Tuesday, March 30, 2010

Short Funny Jokes

Short Funny Jokes


FUNNY JOKES FOURTH OF JULY

Posted: 29 Mar 2010 10:09 PM PDT

"You are in favor of a safe and sane Fourth of July?"

"Yes," replied Mr. Growcher. "We ought to have that kind of a day at least once a year."


One Fourth of July night in London, the Empire Music Hall advertised special attractions to American visitors. All over the auditorium the Union Jack and Stars and Stripes enfolded one another, and at the interludes were heard "Yankee Doodle" and "Hail Columbia," while a quartette sang "Down upon the Swanee River." It was an occasion to swell the heart of an exiled patriot. Finally came the turn of the Human Encyclopedia, who advanced to the front of the stage and announced himself ready to answer, sight unseen, all questions the audience might propound. A volley of queries was fired at him, and the Encyclopedia breathlessly told the distance of the earth from Mars, the number of bones in the human skeleton, of square miles in the British Empire, and other equally important facts. There was a brief pause, in which an American stood up.

"What great event took place July 4, 1776?" he propounded in a loud glad voice.

The Human Encyclopedia glared at him. "Th' hincident you speak of, sir, was a hinfamous houtrage!"

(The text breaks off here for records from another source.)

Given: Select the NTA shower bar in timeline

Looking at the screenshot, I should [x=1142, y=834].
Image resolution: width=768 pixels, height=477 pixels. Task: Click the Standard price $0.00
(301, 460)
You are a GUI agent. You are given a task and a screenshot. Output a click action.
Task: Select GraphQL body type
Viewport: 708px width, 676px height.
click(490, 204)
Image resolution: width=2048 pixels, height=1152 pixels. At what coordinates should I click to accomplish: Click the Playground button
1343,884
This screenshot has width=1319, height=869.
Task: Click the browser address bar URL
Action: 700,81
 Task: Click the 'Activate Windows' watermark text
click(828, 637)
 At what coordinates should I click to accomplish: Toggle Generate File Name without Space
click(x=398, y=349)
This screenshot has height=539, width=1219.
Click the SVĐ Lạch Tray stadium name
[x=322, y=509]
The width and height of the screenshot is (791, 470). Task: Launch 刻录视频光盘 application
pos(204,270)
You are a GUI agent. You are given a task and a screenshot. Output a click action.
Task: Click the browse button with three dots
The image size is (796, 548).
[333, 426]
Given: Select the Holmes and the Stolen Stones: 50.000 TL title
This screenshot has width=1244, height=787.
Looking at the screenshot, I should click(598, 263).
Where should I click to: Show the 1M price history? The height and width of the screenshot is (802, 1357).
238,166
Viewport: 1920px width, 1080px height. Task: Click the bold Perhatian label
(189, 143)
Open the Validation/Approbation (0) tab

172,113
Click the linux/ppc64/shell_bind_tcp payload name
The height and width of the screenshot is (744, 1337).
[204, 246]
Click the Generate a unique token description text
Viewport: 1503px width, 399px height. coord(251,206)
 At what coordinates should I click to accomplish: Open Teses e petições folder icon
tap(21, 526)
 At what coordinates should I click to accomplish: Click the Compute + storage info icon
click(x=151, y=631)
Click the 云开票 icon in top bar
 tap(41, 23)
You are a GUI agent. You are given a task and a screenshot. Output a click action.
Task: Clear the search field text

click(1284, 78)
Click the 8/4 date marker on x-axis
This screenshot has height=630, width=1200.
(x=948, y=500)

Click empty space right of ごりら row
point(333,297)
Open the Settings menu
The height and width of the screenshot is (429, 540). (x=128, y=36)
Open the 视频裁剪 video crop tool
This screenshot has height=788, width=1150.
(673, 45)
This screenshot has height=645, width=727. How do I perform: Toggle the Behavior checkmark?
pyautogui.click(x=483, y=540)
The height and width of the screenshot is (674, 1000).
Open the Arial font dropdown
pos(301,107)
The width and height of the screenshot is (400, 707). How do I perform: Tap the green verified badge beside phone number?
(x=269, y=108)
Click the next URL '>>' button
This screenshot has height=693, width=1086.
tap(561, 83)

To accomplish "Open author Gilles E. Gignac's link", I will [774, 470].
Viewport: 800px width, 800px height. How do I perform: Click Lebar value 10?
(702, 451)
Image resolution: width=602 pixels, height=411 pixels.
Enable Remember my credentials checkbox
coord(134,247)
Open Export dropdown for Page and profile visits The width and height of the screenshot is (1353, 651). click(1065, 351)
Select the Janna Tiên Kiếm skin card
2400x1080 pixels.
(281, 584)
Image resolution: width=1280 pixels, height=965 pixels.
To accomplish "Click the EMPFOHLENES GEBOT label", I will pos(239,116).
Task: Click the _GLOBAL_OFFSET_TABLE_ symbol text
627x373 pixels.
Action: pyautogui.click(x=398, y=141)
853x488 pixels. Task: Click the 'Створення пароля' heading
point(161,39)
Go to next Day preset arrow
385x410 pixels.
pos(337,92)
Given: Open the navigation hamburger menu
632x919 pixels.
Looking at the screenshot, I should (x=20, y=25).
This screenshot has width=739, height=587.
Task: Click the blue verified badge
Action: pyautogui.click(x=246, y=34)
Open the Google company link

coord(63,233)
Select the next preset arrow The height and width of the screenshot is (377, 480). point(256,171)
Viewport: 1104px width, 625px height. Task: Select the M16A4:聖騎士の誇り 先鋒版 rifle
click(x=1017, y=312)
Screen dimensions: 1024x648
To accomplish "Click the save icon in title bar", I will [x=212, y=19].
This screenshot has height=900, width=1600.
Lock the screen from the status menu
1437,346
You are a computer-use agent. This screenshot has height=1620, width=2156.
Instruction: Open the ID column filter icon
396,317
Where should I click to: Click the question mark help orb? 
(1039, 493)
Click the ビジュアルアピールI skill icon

REALLY FUNNY JOKES FOUNTAIN PENS

Posted: 29 Mar 2010 10:08 PM PDT

"Fust time you've ever milked a cow, is it?" said Uncle Josh to his visiting nephew. "Wal, y' do it a durn sight better'n most city fellers do."

"It seems to come natural somehow," said the youth, flushing with pleasure. "I've had a good deal of practice with a fountain pen."


"Percy" asks if we know anything which will change the color of the fingers when they have become yellow from cigarette smoking.

He might try using one of the inferior makes of fountain pens.